Short problem: Transcribe the part of the stimulus payment thread between "i still have" and "make up for it!", inclusive.

Passage shown:
■ ■ ■

Oh she didn't!  She was really mad that she didn't get the $600 and I told her it was up to, not everyone is guaranteed the full amount and she said oh I thought everyone was getting the same.  But what is weird is that she has a son that sha claims who is 16 and she only got $300.  I thought you got more if you have kids?


----------



## kimmy (May 2, 2008)

i still have to wait a couple weeks for mine...and i better get the whole six hundred dammit. the irs makes my heart sad, so it's time they make up for it!


----------



## MACATTAK (May 2, 2008)

Quote:

   Originally Posted by *COBI* 

 
_Get out the violins: I don't get one... too much income, there are definitely worse problems to have than mine. 
	

	
	
		
		

		
		
	


	


_

 

Where do you work & are they hiring??


----------



## noahlowryfan (May 2, 2008)

Quote:

   Originally Posted by *SuSana* 

 
_Oh she didn't!  She was really mad that she didn't get the $600 and I told her it was up to, not everyone is guaranteed the full amount and she said oh I thought everyone was getting the same.  But what is weird is that she has a son that sha claims who is 16 and she only got $300.  I thought you got more if you have kids?_

 
here's what it said on the IRS website:

To receive a payment, taxpayers must have a valid Social Security number, $3,000 of income and file a 2007 federal tax return. IRS will take care of the rest. Eligible people will receive up to $600 ($1,200 for married couples), and parents will receive an additional $300 for each eligible child younger than 17.


----------



## trip75 (May 2, 2008)

I got mine today. Direct deposit. WOO-HOO!!!


----------



## captodometer (May 3, 2008)

I got mine yesterday: I'm in the 00-20 group.  I'm also living overseas and filed my taxes from there.  So it is likely that those of you in the US will get your stimulus payment right on schedule


----------



## CantAffordMAC (May 4, 2008)

■ ■ ■

Information shown:
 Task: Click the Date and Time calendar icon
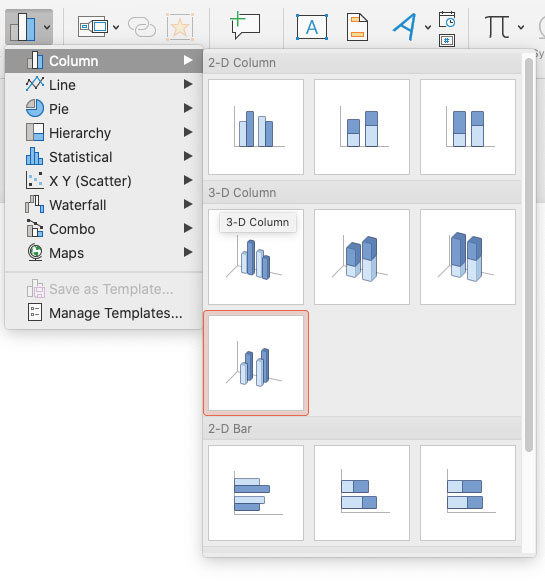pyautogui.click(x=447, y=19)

■ ■ ■

Task solution:
i still have to wait a couple weeks for mine...and i better get the whole six hundred dammit. the irs makes my heart sad, so it's time they make up for it!